O conflito entre o passado e o futuro árabe

Falta de equilíbrio de valores antigos e ânsia por mudança podem colocar em risco o resultado das revoluções árabes

THOMAS L., FRIEDMAN, THE NEW YORK TIMES, É GANHADOR DO PRÊMIO PULITZER, THOMAS L., FRIEDMAN, THE NEW YORK TIMES, É GANHADOR DO PRÊMIO PULITZER, O Estado de S.Paulo

28 de novembro de 2011 | 03h04

Artigo

Em 2001, foi publicado um livro sobre o sucesso diplomático de George Mitchell na Irlanda do Norte, intitulado To Hell With the Future, Lets's Get On With the Past (O futuro que vá para o inferno, continuemos com o passado). Esperemos que nunca apareça alguma obra desse tipo sobre a Primavera Árabe.

Observando os acontecimentos, é impossível deixar de questionar: O passado poderá enterrar o futuro no mundo árabe ou o futuro enterrará o passado?

Estou impressionado com a bravura dos jovens sírios e egípcios que tentam derrubar a tirania da família Assad e os militares egípcios do poder. O fato de irem para as ruas demonstra o anseio por se verem livres de regimes que por muito tempo sufocaram suas vozes.

Quanto mais os confrontos se prolongarem, menor será a possibilidade de uma ordem democrática. É provável que a Síria se desintegre na guerra civil. Quando Tunísia, Egito e Líbia foram convulsionados pela revolução, implodiram. Se a Síria for convulsionada pela revolução, não implodirá. Explodirá.

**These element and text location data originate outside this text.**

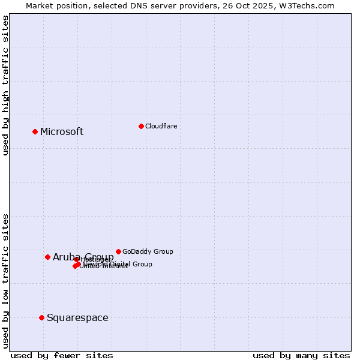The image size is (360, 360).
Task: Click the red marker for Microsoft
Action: pos(35,131)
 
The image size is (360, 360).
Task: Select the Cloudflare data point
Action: pos(141,126)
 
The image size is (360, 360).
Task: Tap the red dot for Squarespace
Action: pos(41,317)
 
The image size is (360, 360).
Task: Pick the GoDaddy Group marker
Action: pos(118,251)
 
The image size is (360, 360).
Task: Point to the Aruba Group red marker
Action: pos(47,257)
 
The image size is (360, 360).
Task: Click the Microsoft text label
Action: pos(62,132)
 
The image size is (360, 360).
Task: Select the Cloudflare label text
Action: pos(161,126)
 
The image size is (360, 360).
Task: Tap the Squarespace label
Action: pos(77,318)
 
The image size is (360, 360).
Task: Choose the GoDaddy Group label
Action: pos(148,251)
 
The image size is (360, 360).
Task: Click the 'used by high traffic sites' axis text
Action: pos(5,85)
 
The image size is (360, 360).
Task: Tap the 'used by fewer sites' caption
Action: pos(62,355)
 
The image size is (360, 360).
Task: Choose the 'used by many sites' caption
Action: pos(301,355)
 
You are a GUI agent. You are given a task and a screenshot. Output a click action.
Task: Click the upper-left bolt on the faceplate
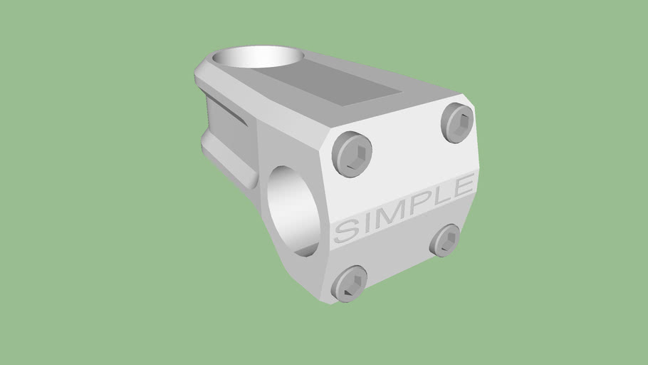pos(353,153)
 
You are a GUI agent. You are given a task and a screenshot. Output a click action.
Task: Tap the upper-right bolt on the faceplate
pos(457,122)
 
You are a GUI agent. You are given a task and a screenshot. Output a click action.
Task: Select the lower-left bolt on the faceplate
pos(349,283)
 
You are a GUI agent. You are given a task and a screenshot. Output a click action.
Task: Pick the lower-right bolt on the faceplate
pos(447,240)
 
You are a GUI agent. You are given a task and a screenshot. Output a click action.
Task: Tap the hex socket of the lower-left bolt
pos(352,284)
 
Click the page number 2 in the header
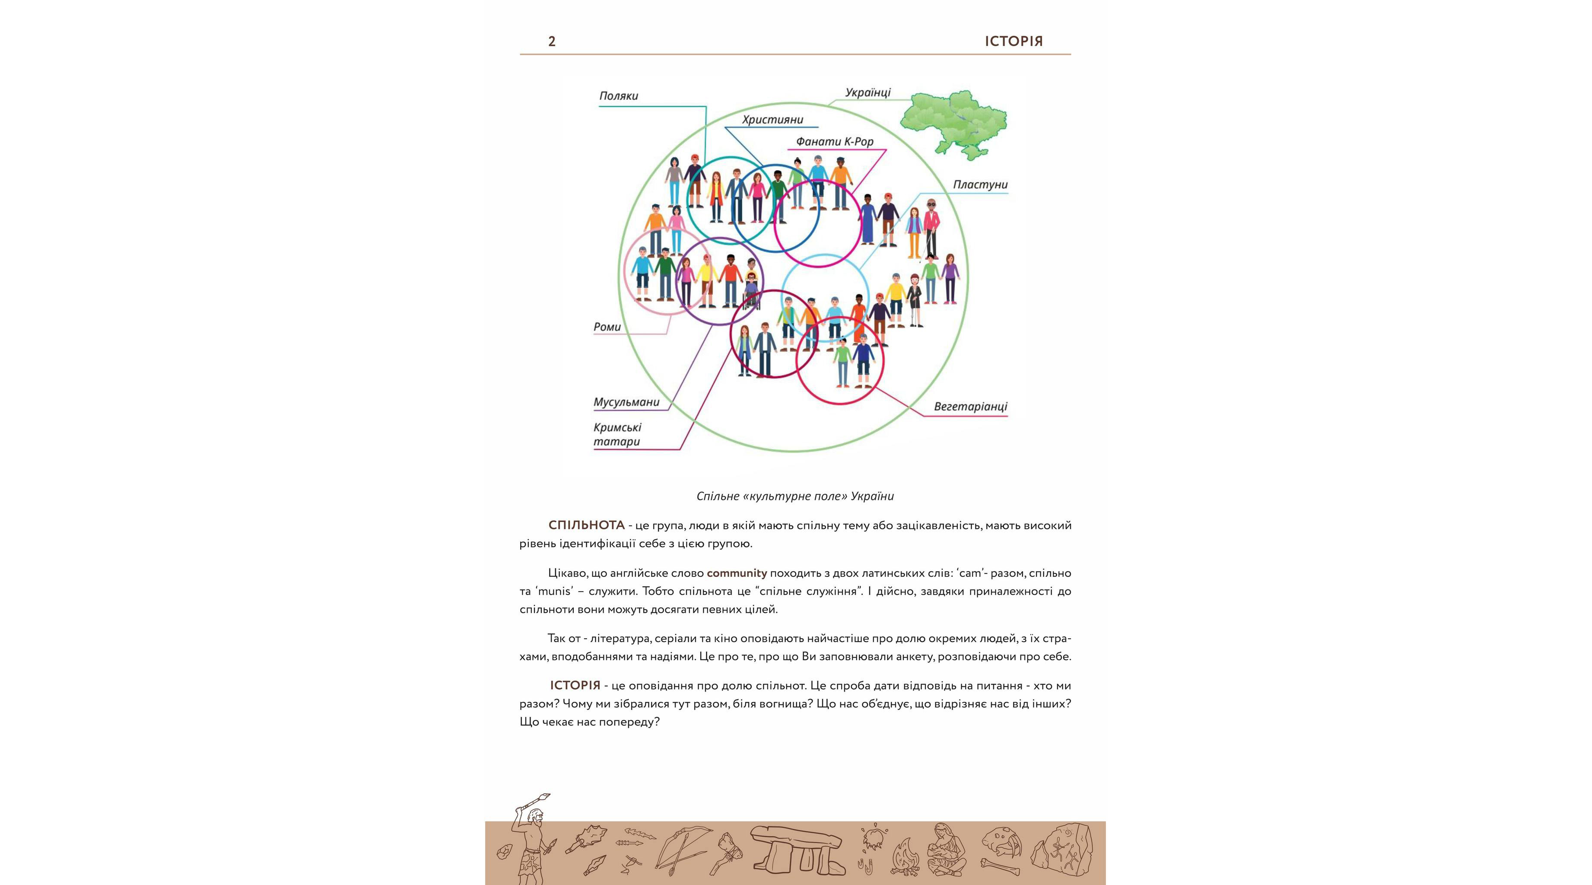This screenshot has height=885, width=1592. point(552,41)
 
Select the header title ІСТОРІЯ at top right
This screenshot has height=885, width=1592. point(1014,41)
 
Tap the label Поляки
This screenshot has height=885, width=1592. point(618,96)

A Síria, circundada por uma série de países, seitas e grupos étnicos que ela contribui para equilibrar, é o ponto nevrálgico do levante. Se a guerra civil eclodir, cada vizinho se tornará a identificação de diferentes facções sírias - sunitas, alauitas, curdos, drusos, cristãos, pró-iranianos, pró-Hezbollah, pró-palestinos, pró-sauditas - que tentarão atraí-los para si. Turquia, Líbano, Iraque, Irã, Jordânia, Arábia Saudita, palestinos e Israel encontrarão meios de influenciar nos acontecimentos.

Os estrangeiros subestimam a determinação dos jovens árabes a limitar os poderes do Exército para conquistar a verdadeira democracia. O que vemos no Egito são jovens de todas as classes sociais e espectros políticos dispostos a unir forças e brigar por uma liberdade real. Estão determinados a desencadear uma verdadeira transformação em seu mundo. É preciso apoiá-los.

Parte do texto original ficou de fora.